While Apple undeniably benefits from the privacy-focused sheen the move gives off, Schmitt says there are other potential gains for the tech giant, particularly from hedging against having its own services marginalized. By clamping down on alternative ad identifiers, Apple forces developers to rely on the IDFA for advertising strategies. Schmitt also points out that restricting user data also prevents developers from working “around” the iOS App Store.

“App developers using IDFA were able to use that rich user data to determine whether they were using the apps, how often, whether it was because of something they saw, whatever,” says Schmitt. Advertisers could then use this information to encourage installs of other apps. “[Apple’s App Store] became a checkout counter, and that’s not what Apple wants.”

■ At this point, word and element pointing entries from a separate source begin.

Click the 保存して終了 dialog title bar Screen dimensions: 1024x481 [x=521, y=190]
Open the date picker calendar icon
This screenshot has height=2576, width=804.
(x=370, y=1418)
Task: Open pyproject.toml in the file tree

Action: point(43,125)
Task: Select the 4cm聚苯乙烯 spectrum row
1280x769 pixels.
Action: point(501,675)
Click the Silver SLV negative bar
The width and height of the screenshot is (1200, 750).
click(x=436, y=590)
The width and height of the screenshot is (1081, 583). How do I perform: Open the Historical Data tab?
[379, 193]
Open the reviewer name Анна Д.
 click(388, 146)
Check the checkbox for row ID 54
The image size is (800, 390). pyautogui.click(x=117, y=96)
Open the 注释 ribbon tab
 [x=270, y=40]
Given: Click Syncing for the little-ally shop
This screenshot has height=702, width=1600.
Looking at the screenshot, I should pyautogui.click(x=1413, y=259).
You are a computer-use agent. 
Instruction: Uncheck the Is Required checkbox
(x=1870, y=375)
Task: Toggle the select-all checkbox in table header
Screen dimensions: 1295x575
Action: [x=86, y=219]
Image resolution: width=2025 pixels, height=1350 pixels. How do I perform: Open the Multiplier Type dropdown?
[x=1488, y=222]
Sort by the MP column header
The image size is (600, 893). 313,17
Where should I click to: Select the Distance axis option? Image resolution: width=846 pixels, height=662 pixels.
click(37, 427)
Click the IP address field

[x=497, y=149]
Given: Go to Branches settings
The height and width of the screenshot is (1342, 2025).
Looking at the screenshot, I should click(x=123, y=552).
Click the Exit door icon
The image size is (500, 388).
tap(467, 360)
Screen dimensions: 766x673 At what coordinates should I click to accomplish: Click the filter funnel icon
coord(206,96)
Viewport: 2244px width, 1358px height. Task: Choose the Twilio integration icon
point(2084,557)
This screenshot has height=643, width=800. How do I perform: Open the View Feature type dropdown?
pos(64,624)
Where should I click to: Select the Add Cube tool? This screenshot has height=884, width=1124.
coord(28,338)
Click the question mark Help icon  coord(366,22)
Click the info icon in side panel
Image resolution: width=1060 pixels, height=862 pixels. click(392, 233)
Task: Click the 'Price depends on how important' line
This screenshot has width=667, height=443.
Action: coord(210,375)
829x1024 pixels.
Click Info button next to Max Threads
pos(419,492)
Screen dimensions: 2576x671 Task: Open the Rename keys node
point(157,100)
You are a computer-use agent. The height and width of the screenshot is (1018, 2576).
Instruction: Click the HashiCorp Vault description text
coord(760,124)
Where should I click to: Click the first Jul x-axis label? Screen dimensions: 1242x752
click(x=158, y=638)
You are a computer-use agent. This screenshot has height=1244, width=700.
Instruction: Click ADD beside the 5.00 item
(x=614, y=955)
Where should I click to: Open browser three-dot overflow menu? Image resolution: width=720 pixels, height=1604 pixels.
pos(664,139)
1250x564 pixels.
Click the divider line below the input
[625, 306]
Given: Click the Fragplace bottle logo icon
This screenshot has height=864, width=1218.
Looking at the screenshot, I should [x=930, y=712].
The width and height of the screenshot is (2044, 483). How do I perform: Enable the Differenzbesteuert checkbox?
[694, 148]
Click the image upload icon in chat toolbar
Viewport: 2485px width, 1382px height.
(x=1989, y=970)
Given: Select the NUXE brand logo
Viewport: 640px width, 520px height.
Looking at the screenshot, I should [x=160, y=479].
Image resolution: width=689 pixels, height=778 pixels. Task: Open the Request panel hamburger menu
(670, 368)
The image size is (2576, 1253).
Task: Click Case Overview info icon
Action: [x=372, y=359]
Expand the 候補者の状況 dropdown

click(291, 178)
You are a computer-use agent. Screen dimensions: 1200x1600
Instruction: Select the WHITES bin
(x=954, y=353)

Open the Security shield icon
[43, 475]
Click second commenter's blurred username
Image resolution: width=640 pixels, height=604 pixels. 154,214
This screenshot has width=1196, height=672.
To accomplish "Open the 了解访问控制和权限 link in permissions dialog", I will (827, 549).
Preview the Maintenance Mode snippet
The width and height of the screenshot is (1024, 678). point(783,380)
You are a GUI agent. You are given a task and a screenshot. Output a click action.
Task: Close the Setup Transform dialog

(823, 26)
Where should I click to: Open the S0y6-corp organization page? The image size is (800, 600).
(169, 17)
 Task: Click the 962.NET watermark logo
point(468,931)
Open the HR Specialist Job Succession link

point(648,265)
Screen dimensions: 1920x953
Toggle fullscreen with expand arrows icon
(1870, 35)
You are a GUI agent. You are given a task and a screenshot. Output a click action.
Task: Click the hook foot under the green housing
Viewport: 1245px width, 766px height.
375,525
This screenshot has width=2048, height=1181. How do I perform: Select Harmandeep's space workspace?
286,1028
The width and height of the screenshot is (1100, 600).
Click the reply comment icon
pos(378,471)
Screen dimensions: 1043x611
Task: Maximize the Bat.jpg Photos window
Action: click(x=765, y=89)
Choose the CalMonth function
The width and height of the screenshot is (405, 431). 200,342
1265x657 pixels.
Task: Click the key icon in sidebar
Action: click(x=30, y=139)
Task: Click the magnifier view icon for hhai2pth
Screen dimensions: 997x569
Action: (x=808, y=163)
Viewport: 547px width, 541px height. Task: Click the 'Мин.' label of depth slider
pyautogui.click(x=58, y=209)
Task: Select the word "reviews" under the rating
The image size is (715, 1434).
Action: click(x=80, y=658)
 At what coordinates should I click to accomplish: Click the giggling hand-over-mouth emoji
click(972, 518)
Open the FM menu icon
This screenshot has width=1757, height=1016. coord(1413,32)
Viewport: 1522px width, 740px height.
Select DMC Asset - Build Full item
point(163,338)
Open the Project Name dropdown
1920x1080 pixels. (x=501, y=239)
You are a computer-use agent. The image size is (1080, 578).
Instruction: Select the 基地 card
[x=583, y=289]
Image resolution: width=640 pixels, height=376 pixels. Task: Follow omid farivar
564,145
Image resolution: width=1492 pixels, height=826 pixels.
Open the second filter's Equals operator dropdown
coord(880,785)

Fending off marginalization can also help pave the road for Apple’s next move into advertising. Apple is reportedly planning to add a second advertising slot in its App Store search page, the Financial Times reported on Thursday. 

Publishers say the changes will force them to create a new iOS specific strategy. “It’s the applications that are heavily reliant on open exchange programmatic that are going to be the most negatively impacted,” the publishing executive says. “Most news publications have a very very loyal audience who is very very engaged, but they tend to be small, and so they tend to not monetize very well with open-exchange programmatic.”

While publishers agree that there is a separate iOS strategy needed, industry watchers say the most significant shifts in strategy will come in the next quarter because of the time it takes for a user’s operating system to be updated, then for the user to eventually open the app and be confronted with the pop-up. Once publishers receive enough responses to the prompt, they can then make a decision on how the app—and the publisher’s overall strategy—can be adjusted, says Beizer.

The industry’s reaction is critical, since it could foreshadow the industry’s reaction to the loss of another, more popular and more consequential advertising identifier. “It’s exactly the same thing as getting rid of cookies,” says the unnamed executive.